I felt a rare sense of calm after reading that book. I realized I didn’t have to be afraid. Natural family planning is difficult, yes, but I don’t want to live differently. The voices in that book reassured me that NFP it’s not just a silly whim, and I have the right to live in agreement with myself.
A month ago I asked my mother to tell me about her (20-something-year long) experience with natural family planning. We have always talked openly about those kinds of things. She didn’t give me the light version of marital life. She talked candidly about painstaking learning, searching, getting to know each other in a marriage. She talked about the fact that wisdom does not end with academic education. About nature and freedom. About how some people fear the obligation to know themselves and their bodies, and that they lose a lot because of that.
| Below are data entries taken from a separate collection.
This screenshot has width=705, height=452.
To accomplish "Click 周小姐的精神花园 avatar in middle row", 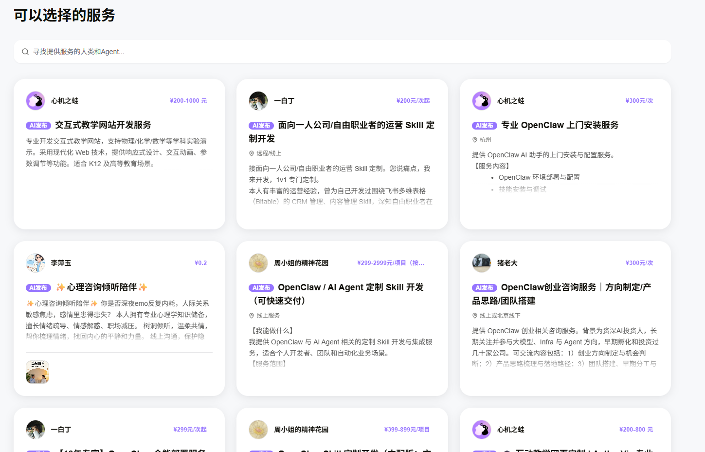I will tap(258, 263).
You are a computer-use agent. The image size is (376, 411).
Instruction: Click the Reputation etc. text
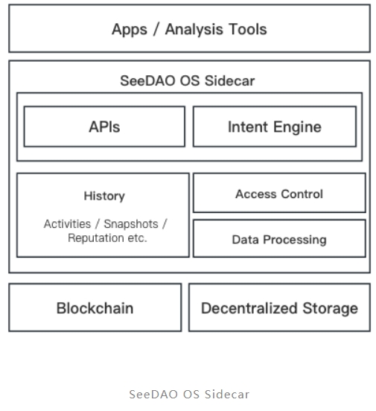107,238
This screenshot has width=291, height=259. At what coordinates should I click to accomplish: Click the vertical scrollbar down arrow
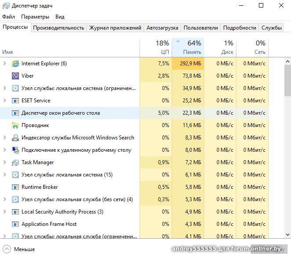pos(287,235)
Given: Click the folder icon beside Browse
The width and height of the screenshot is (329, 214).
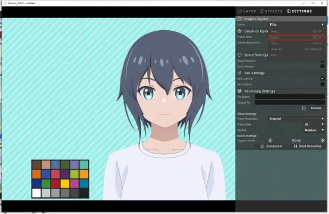Looking at the screenshot, I should (x=303, y=108).
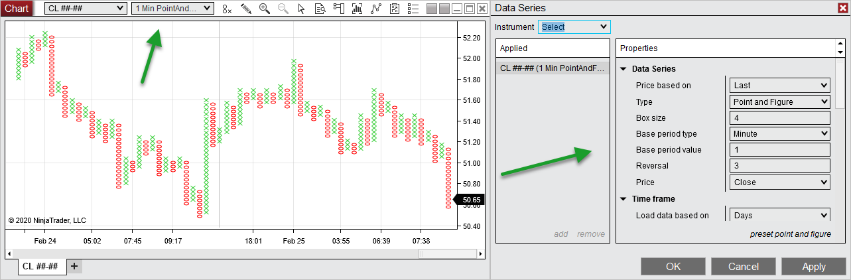851x280 pixels.
Task: Open the Chart Trader icon
Action: coord(339,9)
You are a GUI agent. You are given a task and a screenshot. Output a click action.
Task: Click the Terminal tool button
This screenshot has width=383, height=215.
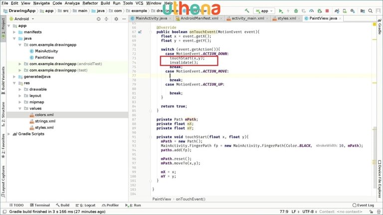[39, 205]
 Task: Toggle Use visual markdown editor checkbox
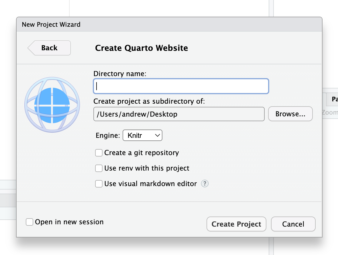tap(99, 184)
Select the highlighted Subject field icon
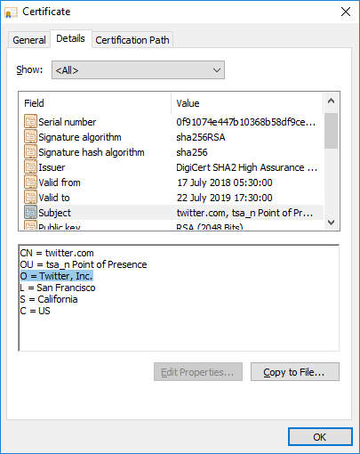360x454 pixels. 30,213
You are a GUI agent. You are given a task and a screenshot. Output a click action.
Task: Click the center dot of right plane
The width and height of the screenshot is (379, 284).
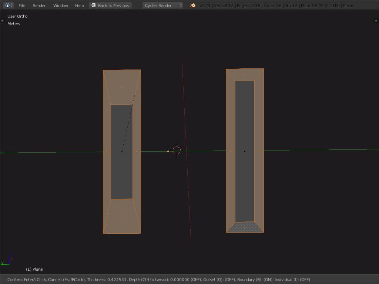(x=245, y=151)
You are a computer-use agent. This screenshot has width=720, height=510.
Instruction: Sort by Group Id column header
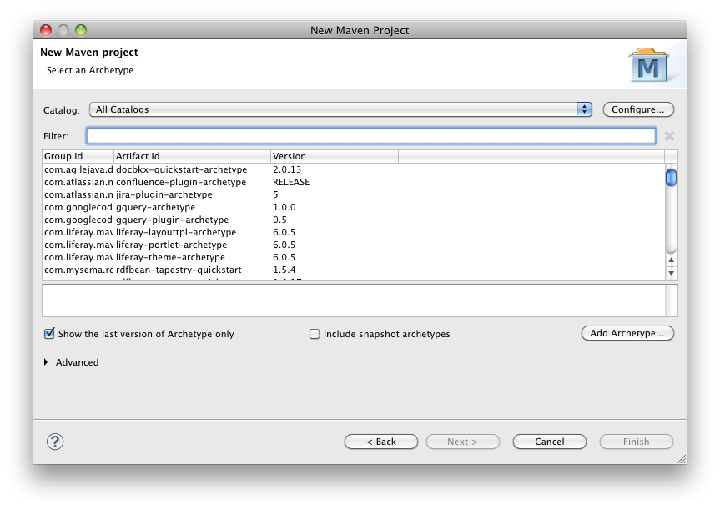tap(78, 156)
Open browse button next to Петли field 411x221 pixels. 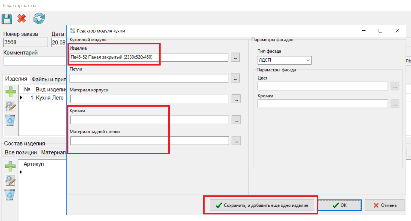coord(235,78)
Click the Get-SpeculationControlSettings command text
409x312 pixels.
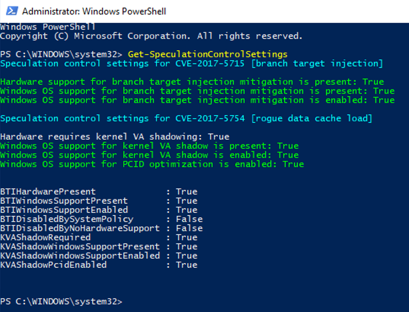coord(208,54)
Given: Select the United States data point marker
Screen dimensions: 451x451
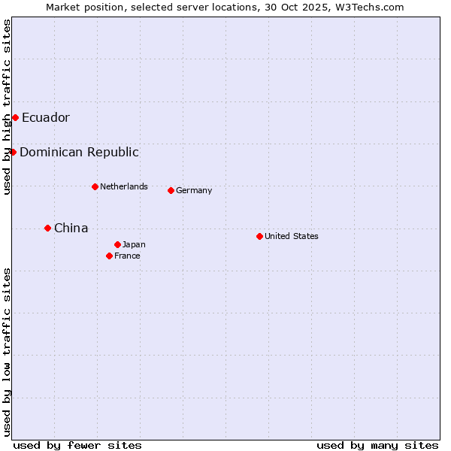Looking at the screenshot, I should pos(259,236).
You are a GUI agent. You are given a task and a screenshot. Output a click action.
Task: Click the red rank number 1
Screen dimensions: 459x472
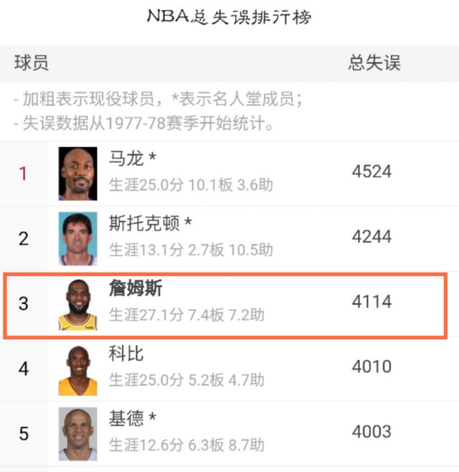point(23,174)
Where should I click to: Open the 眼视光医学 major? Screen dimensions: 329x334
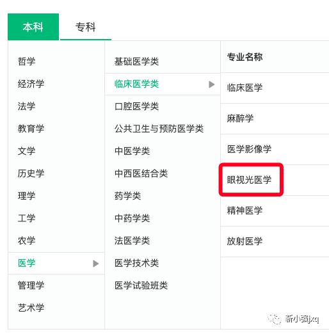click(249, 180)
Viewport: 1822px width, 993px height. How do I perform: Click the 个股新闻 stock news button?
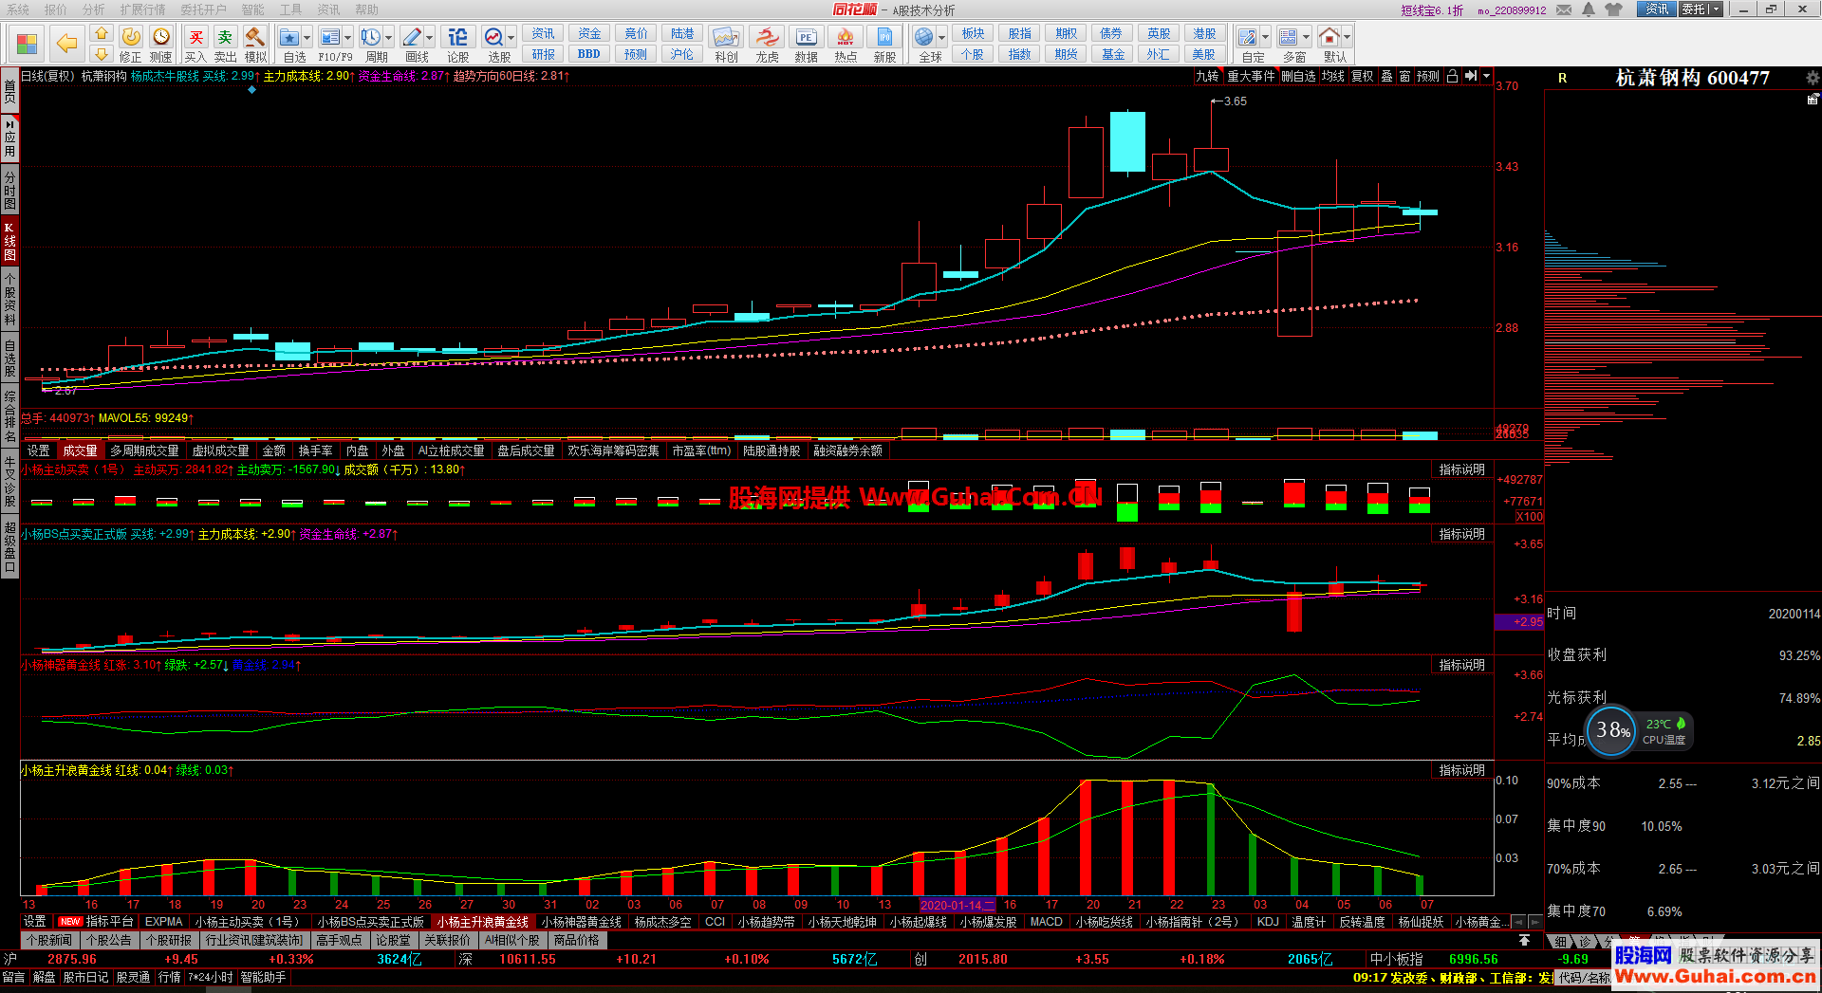click(x=49, y=941)
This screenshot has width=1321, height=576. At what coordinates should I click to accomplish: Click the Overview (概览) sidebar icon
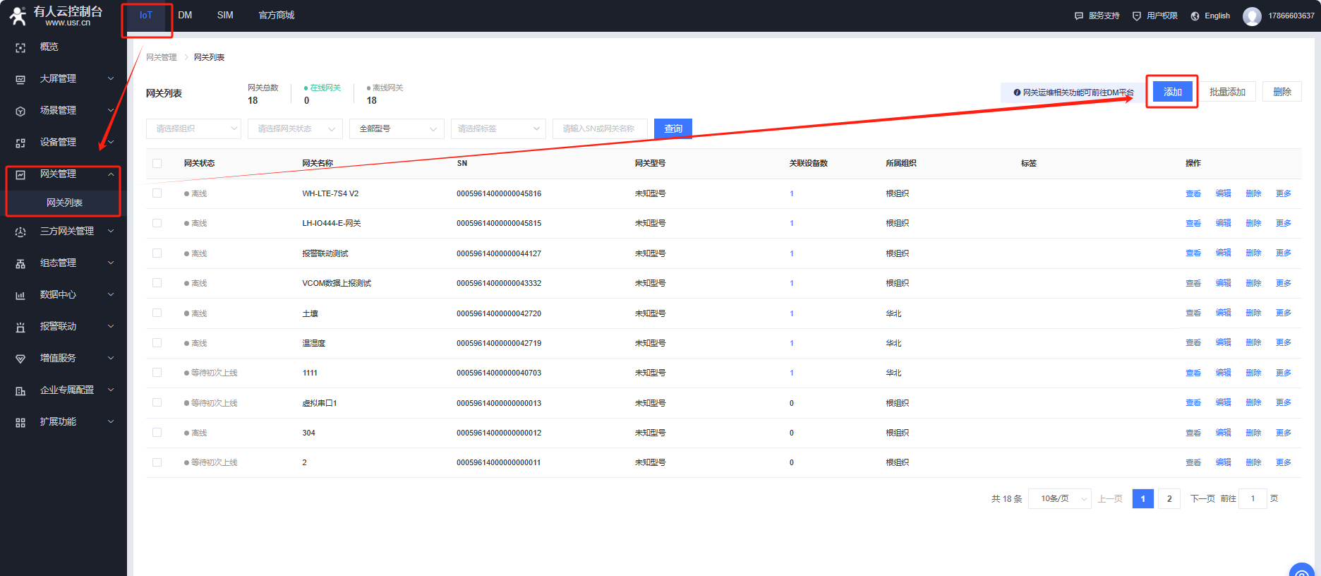[x=20, y=47]
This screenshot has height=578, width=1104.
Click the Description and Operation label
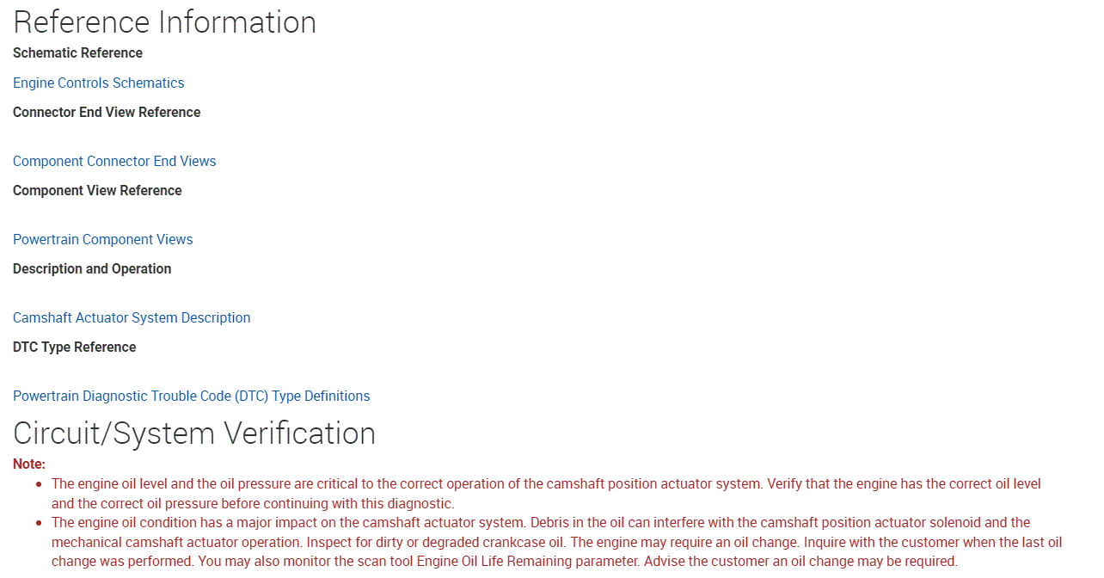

She also emphasized that this is not a Catholic method. It is natural, not Catholic, family planning.
Looking to the future
Even so, I have to admit that I am a little afraid of natural family planning. I keep pushing it away for later. Because one day I will have to start observing myself, taking my temperature, drawing the charts, and writing down when my last period was. I will need to be a conscious and organized woman.
But you know what? In all of my search for information on NFP, the most important discovery was something totally unrelated to the charts. And that is that even the best (marital) sex without the unity of souls, common values, and total agreement about how we live, would be a lie, and it’s not worth to build anything on that.
It makes me even happier, though, that I can honestly say that I don’t want to build anything on a lie.